Le texte prend un virage vers l'humour (on peut aussi enregistrer les impressions des mammifères) avant de se diriger vers une fin surprenante, qui introduit une nouvelle idée sans boucler aucune boucle. Déconcertant. Il y a trop d'idées dans ce texte ; on aurait mauvaise grâce à s'en plaindre.

"Le Prix du billet", publié dans le Calendrier de l'Avent de la Ville de Reims en 2007 — vous saviez que ça existait, vous ? Alors lisez la préface —, n'a rien de SF ou de Fantastique, ou si peu, même si le changement radical de vie qu'envisage sa protagoniste compte au nombre des ingrédients utilisés de longue date par les auteurs de SF ou de Fantastique dans leur narration pour introduire l'extraordinaire dans un monde jusque-là banal. Court, percutant, nous nous laissons mener par le bout du nez d'un bout à l'autre. Et ce qui n'est pas dit, par magie, semble aussi réel pour nous que ce qui est dit.

Reste "les Yeux d'Elsa", sur lequel on a peut-être tout dit. Primé, re-primé, et responsable de 53 sur les 106 pages de ce recueil. Charlie et Josh font un sale boulot : ils ramassent des dauphins blessés et les soignent — rien de mal jusque-là —, puis leur font signer un contrat qui, à leur insu, en fera des esclaves dans des chantiers navals, tenus par les drogues qu'ils ont commencé à recevoir lors des soins. Et comme il y a des objectifs chiffrés à remplir, si on manque de dauphins blessés… Mais voilà que Charlie tombe amoureux d'Elsa, une dauphine qu'il a “recrutée”. Et qu'Elsa se révèle moins docile qu'il ne le croyait. Le plus fort dans ce texte, à mon sens, est qu'il est raconté entièrement du point de vue de Charlie, dont nous nous rendons progressivement compte qu'il se raconte des histoires pour essayer de justifier à ses propres yeux un comportement moralement injustifiable. Répugnant, ou tragique, à vous de choisir. Mais déstabilisant, et stimulant : il reste au lecteur à reconstruire toute une couche émotionnelle de l'histoire. À cent lieues, évidemment, de la vengeance, et de la présentation sarcastique que je donnais du recueil quelques lignes plus haut. Eh oui, même les critiques ne disent pas toujours la vérité.
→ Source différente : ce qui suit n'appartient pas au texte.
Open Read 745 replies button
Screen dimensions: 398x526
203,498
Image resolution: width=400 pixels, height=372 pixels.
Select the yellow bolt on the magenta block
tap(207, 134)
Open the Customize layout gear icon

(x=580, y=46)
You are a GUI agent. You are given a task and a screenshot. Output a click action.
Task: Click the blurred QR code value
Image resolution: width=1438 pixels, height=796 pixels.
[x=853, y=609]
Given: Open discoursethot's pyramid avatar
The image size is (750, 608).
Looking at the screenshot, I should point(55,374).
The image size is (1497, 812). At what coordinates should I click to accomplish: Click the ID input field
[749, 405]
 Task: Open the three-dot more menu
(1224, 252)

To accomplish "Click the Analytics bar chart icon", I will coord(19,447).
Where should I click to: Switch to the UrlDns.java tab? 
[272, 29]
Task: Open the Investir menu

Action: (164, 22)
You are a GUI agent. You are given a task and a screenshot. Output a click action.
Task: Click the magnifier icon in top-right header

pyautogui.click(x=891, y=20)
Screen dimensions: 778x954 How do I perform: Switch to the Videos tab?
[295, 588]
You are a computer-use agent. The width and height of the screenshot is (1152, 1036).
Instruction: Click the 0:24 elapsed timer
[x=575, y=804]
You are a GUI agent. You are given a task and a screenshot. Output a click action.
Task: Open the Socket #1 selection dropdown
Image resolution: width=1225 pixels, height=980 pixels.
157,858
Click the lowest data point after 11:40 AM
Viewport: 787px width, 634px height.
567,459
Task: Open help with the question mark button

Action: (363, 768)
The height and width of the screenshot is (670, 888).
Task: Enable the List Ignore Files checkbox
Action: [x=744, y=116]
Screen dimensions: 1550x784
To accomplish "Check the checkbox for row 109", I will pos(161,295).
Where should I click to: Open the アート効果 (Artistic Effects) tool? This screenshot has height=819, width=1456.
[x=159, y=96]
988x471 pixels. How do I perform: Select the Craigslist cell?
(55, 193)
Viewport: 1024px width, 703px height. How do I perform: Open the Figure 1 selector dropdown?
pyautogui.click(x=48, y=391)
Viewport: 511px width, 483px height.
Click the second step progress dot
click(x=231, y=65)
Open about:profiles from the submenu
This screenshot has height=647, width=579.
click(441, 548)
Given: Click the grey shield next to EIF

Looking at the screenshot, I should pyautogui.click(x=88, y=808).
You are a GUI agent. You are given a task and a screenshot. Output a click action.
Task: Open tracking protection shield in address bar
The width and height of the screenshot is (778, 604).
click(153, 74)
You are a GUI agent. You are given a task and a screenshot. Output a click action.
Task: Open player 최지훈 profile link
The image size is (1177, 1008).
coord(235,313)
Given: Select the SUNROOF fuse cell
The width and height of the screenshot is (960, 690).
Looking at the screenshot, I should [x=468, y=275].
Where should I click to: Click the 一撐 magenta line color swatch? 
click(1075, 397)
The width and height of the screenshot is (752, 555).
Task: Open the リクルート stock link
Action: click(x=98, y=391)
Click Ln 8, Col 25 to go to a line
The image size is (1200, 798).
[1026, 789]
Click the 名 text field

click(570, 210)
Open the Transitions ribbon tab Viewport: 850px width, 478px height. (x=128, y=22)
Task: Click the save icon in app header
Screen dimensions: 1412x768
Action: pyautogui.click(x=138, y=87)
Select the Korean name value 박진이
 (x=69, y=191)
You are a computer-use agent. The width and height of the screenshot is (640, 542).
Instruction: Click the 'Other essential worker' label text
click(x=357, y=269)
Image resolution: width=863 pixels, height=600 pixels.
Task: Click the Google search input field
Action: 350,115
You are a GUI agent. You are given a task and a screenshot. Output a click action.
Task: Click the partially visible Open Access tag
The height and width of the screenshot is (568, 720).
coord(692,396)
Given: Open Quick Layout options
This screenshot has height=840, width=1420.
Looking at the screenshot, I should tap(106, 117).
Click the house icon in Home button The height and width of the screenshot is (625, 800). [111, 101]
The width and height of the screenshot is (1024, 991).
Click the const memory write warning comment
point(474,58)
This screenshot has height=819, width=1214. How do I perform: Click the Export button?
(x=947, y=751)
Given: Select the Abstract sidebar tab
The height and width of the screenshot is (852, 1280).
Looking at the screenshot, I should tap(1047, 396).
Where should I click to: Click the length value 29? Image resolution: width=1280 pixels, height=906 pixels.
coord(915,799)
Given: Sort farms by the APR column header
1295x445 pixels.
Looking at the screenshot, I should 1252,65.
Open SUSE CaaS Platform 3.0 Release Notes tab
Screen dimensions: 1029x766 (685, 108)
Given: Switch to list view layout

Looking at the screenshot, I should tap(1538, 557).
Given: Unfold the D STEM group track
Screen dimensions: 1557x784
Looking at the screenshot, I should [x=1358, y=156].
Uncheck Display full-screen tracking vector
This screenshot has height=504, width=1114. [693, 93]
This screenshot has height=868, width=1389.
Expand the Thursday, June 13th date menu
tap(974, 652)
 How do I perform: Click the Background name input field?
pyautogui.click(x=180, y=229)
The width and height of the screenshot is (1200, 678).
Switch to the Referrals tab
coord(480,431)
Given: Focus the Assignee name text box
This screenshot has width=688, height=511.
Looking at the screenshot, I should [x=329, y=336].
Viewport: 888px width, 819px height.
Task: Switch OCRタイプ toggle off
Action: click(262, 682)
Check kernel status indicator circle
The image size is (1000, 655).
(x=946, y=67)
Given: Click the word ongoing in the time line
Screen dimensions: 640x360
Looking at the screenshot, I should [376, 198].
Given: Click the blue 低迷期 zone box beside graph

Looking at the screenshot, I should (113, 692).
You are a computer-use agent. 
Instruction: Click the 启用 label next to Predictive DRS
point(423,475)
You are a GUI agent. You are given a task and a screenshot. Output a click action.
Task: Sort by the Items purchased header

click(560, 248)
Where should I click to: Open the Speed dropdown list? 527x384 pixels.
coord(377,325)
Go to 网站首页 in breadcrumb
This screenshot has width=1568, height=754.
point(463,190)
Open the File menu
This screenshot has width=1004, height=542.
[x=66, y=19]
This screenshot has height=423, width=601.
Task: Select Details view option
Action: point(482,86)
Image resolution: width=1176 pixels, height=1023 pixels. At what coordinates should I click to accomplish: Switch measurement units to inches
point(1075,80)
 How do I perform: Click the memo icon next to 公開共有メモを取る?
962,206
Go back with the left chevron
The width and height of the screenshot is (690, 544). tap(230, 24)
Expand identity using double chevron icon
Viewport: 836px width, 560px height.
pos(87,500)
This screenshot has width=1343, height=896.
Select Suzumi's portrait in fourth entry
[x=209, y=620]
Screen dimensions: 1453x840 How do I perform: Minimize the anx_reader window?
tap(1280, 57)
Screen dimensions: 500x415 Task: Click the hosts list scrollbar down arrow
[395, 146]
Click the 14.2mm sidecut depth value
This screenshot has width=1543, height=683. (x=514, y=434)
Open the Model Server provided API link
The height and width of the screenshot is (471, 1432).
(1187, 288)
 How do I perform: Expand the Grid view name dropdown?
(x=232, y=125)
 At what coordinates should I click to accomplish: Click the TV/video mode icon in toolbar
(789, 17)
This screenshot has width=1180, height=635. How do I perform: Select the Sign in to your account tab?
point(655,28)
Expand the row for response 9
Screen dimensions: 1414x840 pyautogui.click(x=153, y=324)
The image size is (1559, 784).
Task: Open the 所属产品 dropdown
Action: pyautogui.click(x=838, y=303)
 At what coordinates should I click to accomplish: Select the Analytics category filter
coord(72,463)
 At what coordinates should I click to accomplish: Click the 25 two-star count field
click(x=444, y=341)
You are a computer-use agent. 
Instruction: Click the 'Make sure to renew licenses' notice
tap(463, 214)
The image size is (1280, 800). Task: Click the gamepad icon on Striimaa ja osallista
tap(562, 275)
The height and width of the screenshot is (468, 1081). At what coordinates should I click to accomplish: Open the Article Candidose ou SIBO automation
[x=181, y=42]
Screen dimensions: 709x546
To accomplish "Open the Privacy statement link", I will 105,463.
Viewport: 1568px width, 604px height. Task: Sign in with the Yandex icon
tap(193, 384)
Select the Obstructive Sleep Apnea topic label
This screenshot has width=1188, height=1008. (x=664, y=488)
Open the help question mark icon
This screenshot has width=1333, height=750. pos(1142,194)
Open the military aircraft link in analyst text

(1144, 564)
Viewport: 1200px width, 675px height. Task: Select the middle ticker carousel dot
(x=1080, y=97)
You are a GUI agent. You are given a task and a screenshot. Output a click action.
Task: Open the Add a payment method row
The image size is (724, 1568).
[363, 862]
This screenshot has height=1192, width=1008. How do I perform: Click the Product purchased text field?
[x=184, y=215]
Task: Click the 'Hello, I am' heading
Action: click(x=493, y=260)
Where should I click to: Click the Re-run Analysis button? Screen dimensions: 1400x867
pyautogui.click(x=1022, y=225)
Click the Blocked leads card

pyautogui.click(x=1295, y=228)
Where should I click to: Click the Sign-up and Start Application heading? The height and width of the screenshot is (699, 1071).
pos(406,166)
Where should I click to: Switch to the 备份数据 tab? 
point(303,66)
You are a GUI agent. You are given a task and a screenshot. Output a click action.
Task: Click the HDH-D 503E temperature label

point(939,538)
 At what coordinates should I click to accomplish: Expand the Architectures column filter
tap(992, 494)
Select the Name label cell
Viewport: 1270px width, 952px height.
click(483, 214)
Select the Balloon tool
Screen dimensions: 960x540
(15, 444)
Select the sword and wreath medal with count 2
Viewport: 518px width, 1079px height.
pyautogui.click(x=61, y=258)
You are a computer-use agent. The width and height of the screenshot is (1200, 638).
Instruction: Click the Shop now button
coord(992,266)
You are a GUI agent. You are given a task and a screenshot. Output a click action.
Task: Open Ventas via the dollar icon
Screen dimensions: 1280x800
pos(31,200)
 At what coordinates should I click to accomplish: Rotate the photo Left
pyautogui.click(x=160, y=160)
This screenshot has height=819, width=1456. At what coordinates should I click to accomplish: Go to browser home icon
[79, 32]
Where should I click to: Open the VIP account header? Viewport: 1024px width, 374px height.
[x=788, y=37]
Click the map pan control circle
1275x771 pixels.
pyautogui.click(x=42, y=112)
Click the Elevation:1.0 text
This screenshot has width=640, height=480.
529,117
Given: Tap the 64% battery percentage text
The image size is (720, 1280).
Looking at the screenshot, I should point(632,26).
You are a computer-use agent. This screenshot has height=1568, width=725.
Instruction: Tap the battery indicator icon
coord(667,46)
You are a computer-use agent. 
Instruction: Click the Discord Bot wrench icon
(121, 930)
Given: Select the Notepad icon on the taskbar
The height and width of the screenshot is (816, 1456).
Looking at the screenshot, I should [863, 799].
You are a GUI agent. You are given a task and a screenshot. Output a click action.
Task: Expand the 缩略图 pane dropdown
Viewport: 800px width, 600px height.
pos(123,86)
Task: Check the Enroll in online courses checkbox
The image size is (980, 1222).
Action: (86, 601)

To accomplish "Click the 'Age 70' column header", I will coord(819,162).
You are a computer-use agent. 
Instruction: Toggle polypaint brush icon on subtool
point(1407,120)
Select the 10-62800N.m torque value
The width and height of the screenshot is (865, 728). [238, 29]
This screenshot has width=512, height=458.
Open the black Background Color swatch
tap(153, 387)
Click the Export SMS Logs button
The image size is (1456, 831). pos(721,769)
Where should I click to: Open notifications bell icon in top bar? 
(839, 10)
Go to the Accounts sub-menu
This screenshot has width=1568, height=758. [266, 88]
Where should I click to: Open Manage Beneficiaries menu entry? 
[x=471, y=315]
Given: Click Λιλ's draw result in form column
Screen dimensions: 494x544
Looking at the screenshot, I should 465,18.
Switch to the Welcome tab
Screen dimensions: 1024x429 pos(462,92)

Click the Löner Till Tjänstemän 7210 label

Je sais que vous avez tous, bien rangé dans votre collection, le numéro 37 de Galaxies avec "les Yeux d'Elsa", et que vous êtes en train de tâter timidement votre portefeuille. Alors dites-vous que la couverture de Gilles Francescano vaut le voyage, et que les deux autres recueils de Lainé chez ActuSF qui trônent déjà sur vos étagères ont besoin de compagnie. Et vous ne vous tromperez pas.